GROSS: So here you have this cult leader, David Koresh, who believes
he's, what, the son of Jesus?

Mr. NOESNER: Well, he believed he was the lamb of God. I mean, he was
the son of God. He was David. And whether he totally believed it is
really not too important because his followers did. They totally bought
into him.

I think in many respects, David Koresh manifested a lot of the
traditional characteristics of an antisocial personality. He was very a
very manipulative individual. His control over his followers was his
primary goal, and religion was the vehicle and the instrument he used to
do that.

GROSS: Okay, so you are leading the team that was trying to negotiate
with him. Here you have this guy who believes he's the son of God. And
as you said, whether he believes that or not for sure, it doesn't matter
because his followers did.

He slept with many of the women who are his followers. He's the only one
who's allowed to have a TV.

(Soundbite of laughter)

Mr. NOESNER: Yes.

GROSS: It just goes from the profound to the ridiculous.

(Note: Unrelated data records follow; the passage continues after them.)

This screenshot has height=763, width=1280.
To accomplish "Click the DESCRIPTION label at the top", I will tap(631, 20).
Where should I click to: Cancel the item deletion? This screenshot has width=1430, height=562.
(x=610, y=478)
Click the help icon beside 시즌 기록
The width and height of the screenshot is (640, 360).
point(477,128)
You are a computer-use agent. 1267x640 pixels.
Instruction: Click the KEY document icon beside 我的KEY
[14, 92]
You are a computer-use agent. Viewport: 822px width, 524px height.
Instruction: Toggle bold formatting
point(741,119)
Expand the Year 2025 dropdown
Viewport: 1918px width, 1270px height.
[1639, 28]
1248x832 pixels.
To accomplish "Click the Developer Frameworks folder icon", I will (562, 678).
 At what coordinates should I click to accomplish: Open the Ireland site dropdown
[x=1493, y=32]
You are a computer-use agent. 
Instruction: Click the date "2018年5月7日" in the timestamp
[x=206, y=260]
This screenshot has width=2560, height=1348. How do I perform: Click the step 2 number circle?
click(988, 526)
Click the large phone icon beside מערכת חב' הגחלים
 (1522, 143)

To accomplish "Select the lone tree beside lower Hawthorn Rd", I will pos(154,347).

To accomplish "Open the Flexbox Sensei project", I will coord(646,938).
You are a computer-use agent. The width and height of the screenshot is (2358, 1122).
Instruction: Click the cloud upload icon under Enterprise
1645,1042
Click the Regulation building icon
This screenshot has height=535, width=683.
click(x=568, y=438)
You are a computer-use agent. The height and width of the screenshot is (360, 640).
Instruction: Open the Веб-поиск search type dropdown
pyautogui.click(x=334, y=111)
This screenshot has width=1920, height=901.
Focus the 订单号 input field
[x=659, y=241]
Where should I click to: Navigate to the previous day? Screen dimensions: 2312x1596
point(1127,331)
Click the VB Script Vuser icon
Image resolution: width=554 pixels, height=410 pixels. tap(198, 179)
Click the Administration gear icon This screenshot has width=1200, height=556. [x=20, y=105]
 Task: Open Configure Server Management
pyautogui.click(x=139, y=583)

But anyways, he believes in the apocalypse. He believes that the end of
times is near. So how did that affect you and what your strategy was in
figuring out what a negotiation with him should be because if you
believe in the apocalypse, then you believe you might die soon, and any
conflagration is just further sign that yeah, the end is near, and
that's a good thing.

Mr. NOESNER: Yeah, I think it's important to say that, you know, the
Davidians prepared for the end times. They manufactured weapons and
modified them. They undertook training. They were prepared for the
government to come against them at some point in time. And obviously,
the raid that day by Alcohol, Tobacco and Firearms Bureau certainly was
not expected, but they were prepared for that sort of thing, and it fit
into their philosophy.

The real challenge for us was there had been significant loss of life.
Four ATF agents had been murdered. I think 17 were wounded. A number of
Davidians, we weren't sure, had been killed. So how do you get back on
track in terms of seeking a peaceful resolution on top of all this loss
of life?

Our goal was to convince them that they would be treated fairly, that
they would have their day in court. Interestingly, David Koresh had been
in a legal problem years before, and he'd gone to court, and he won. So
we tried to use that as an argument, that the courts could be fair, and
his side of the story could be told.

And we were also trying to demonstrate that in the FBI, we weren't
trying to attack them. And we tried to differentiate ourselves a little
bit from ATF, with ATF's consent. We did that purposely, saying hey,
we're here now to resolve this. We're going to investigate what
happened, and this is your opportunity to tell the world your side of
the story.

GROSS: What was your assessment of what your reasonable goals should be,
what you could actually accomplish?

Mr. NOESNER: Well, as with all cases I've worked, I believe the goal is
to get out as many people alive as we can. During the first half when I
was there, all 35 people that came out came out in that period.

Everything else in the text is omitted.